The Obama Entitlement Culture

By Paul   10/13/09 09:40 AM

Many of the public policy challenges that confront the nation can be traced to one simple issue: that policies were made based upon what made people feel good at the time, instead of a thorough analysis of present and future challenges and constraints. Such decisionmaking is assured to do a number of things: appease the special interests currently advocating for change, mollify the marginal opposition with "feel good" concessions and ensure that future generations will be confronted with similar or greater problems.

Today’s headline story on CNBC is a great example of how politicians (left and right) use policy change to further temporary political interests while harming future generations. As previously written on this site, the Obama housing plan is a rigged game, designed to reward people for making poor decisions. However, it is a brilliant plan because it forces banks to eat the losses and then (indirectly) pass those losses on to taxpayers or shareholders. Thus, the Obama administration looks like heroes for “saving” a person’s home --- and the losers are thought to be the big bad banks (but in actuality are taxpayers).

Read the first line of the CNBC story:

“Within weeks of taking office, U.S. President Barack Obama rode to the rescue of homeowners resigned to financial ruin.”

Really? Barack Obama rescued homeowners? I thought it was the banks that were writing off loans and the taxpayers who subsidized the HAMP program. If you’re not yet convinced of the moral necessity to pay someone else’s bills, the story continues with the requisite sob stories to make you feel guilty:

“For homeowners like Jeff Latta, there was no help at all. Latta, a 53 year-old retiree, pays $1,600 in monthly home payments that eat up 93 percent of his pension and he struggles to make child support payments. To help pay his mortgage, Latta has slashed his bills by hunting for food in the wooded hills around his town of Albany in southern Ohio, and growing his own vegetables. He has resorted to selling pumpkins and firewood to make cash. ….  "Frankly, I'm disappointed," Latta said. "I thought I would qualify as I am at high risk of default."  Foreclosure prevention advocate Bryce Burton at Ohio Housing Finance Agency said Latta's bank miscalculated his income. "Jeff is a shining example of someone doing everything they should be to keep their house," Burton said. (emphasis mine).

Not to resort to the obvious, but if “everything” is being done, then why is there an issue, since there the sum total of “everything” is actually one thing: pay the mortgage. More importantly, 53 year old retiree? (Who has been retired for a while, since he was struggling to make payments last year.) With child support payments?

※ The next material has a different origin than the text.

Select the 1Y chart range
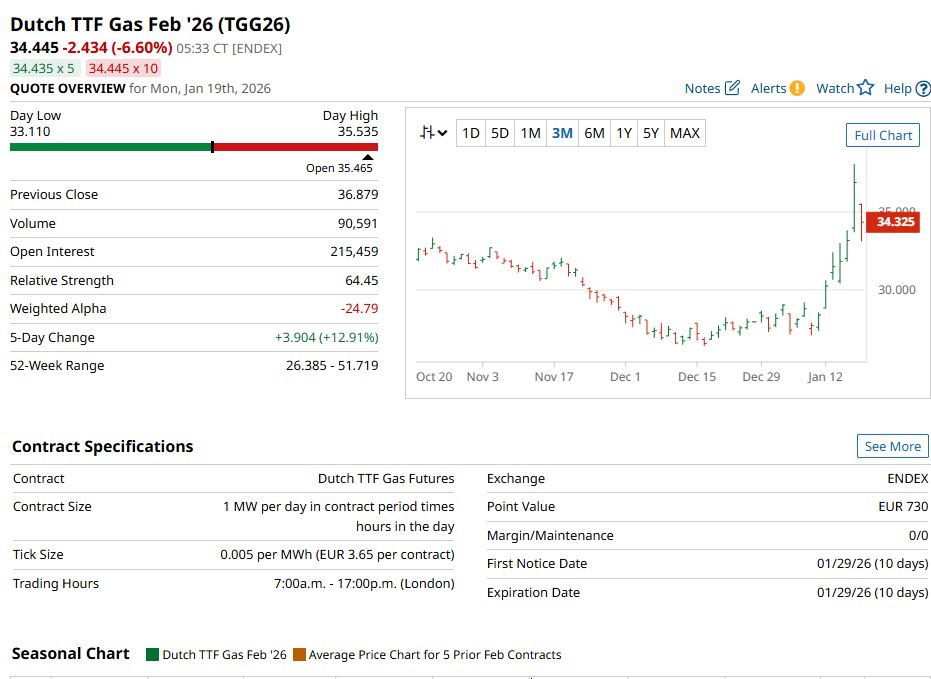The height and width of the screenshot is (679, 931). click(x=624, y=133)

So, the guy can’t make his payments because he voluntarily left his job 15 years before retirement age while he had multiple financial obligations? And fellow taxpayers should be bailing him out … and the state government thinks he’s doing everything he should?

Both the reporting and reaction by the Ohio government (the state is currently suing to force more modifications) are prime examples of the entitlement culture that existed before Obama, which he is now dramatically expanding. Essentially, the moral is: “go ahead and do what you want. If, at any point, things do not turn out well for you, expect someone else to bail you out. You may have left your job, spent money you did not have, made poor financial decisions, made unwise lifestyle choices, but if you have a story, we have some money.”

And that’s the problem. Just because someone thinks that they deserve something, doesn’t mean they do --- unless, of course, politicians want you to feel good about them, at which point they’ll just go ahead and give it to you.